From f3aedfbec048cd0f9df035eaf88b40a728cb3c77 Mon Sep 17 00:00:00 2001
From: Saleel Kudchadker <Saleel.Kudchadker@amd.com>
Date: Thu, 21 Mar 2024 18:26:01 +0000
Subject: [PATCH] SWDEV-301667 - Create TS for each node recorded in graph

- Create a vector to allow multiple TS to be stored in Command.
- This would mean we dont wait for entire batch in Accumulate command
to finish when we exhaust signals.
- Reduce the number of signals created at init to 64. This min value
may still need to be tuned but the KFD allows max of 4094 interrupt
signals per device.
- Store kernel names whenever they are available and not just when
profiling.
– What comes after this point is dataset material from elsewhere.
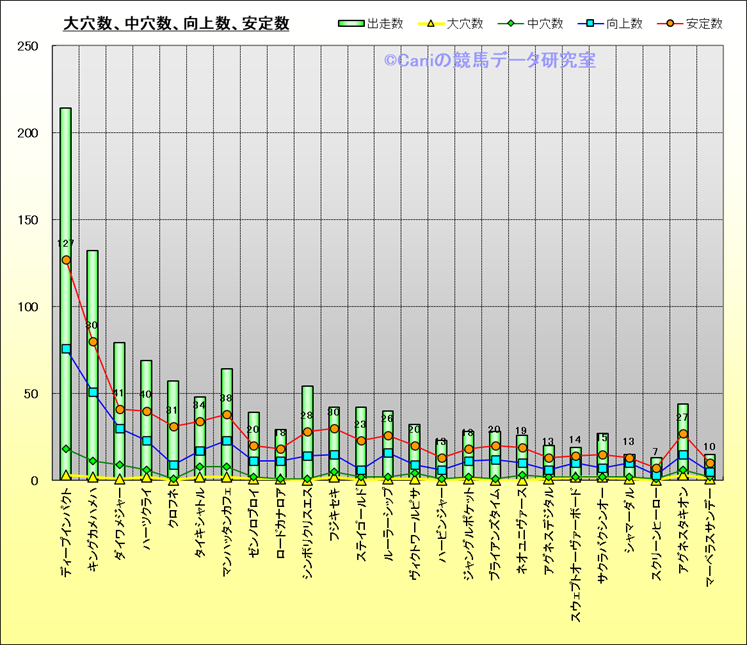The height and width of the screenshot is (645, 747).
Task: Select ディープインパクト's cyan 向上数 square marker
Action: click(66, 349)
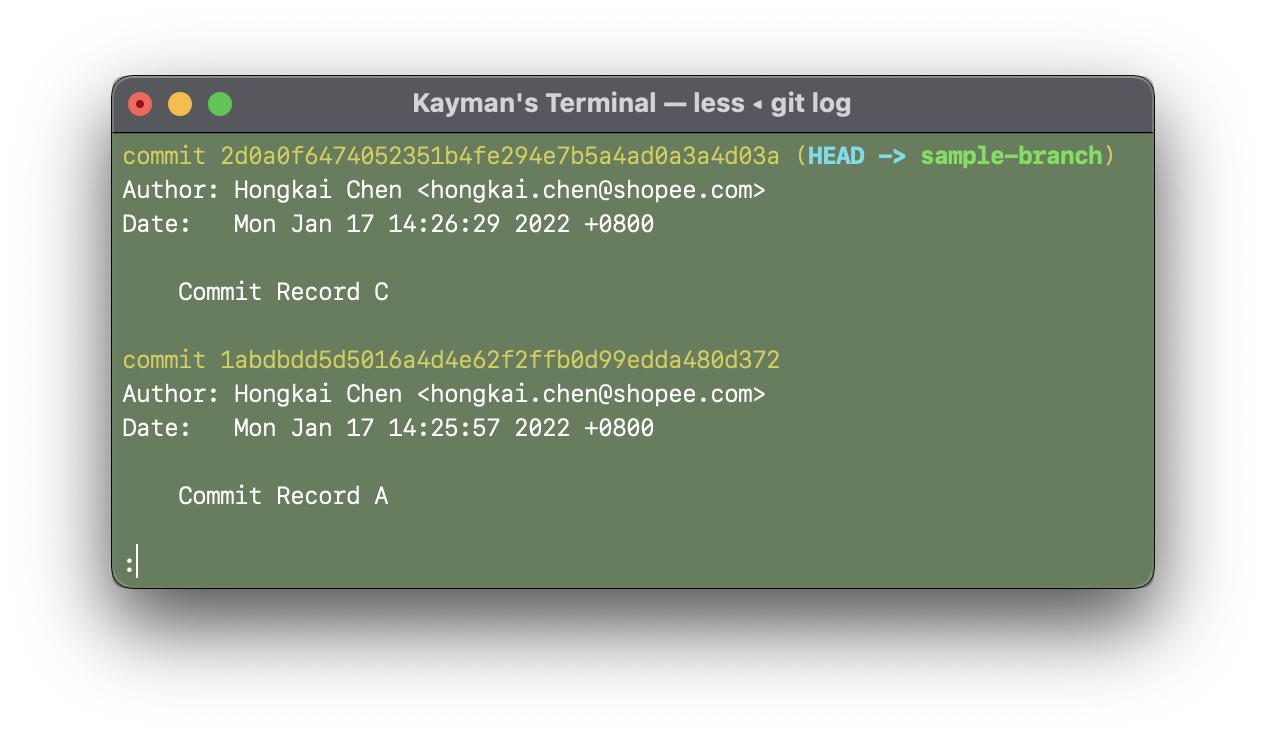
Task: Click the author name in the first commit
Action: [x=318, y=190]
If we dynamically enable profiling like for Torch, a crash
can happen if hipGraphInstantiate wasnt included in Torch profile scope
beacuse we previously entered kernel names only when profiler is
attached.

Change-Id: I34e7881a25bbc763f82fdeb3408a8ea58e1ec006


[ROCm/clr commit: c157bfb2022076959c521269b27f34996c1ee730]
---
 projects/clr/opencl/amdocl/cl_gl.cpp          |  2 +-
 projects/clr/rocclr/device/pal/palvirtual.cpp | 15 ++--
 .../clr/rocclr/device/rocm/rocvirtual.cpp     | 88 +++++++++----------
 .../clr/rocclr/device/rocm/rocvirtual.hpp     |  4 +-
 projects/clr/rocclr/platform/command.cpp      |  1 -
 projects/clr/rocclr/platform/command.hpp      | 19 ++--
 projects/clr/rocclr/platform/interop_gl.cpp   |  3 +-
 projects/clr/rocclr/utils/flags.hpp           |  2 +-
 8 files changed, 63 insertions(+), 71 deletions(-)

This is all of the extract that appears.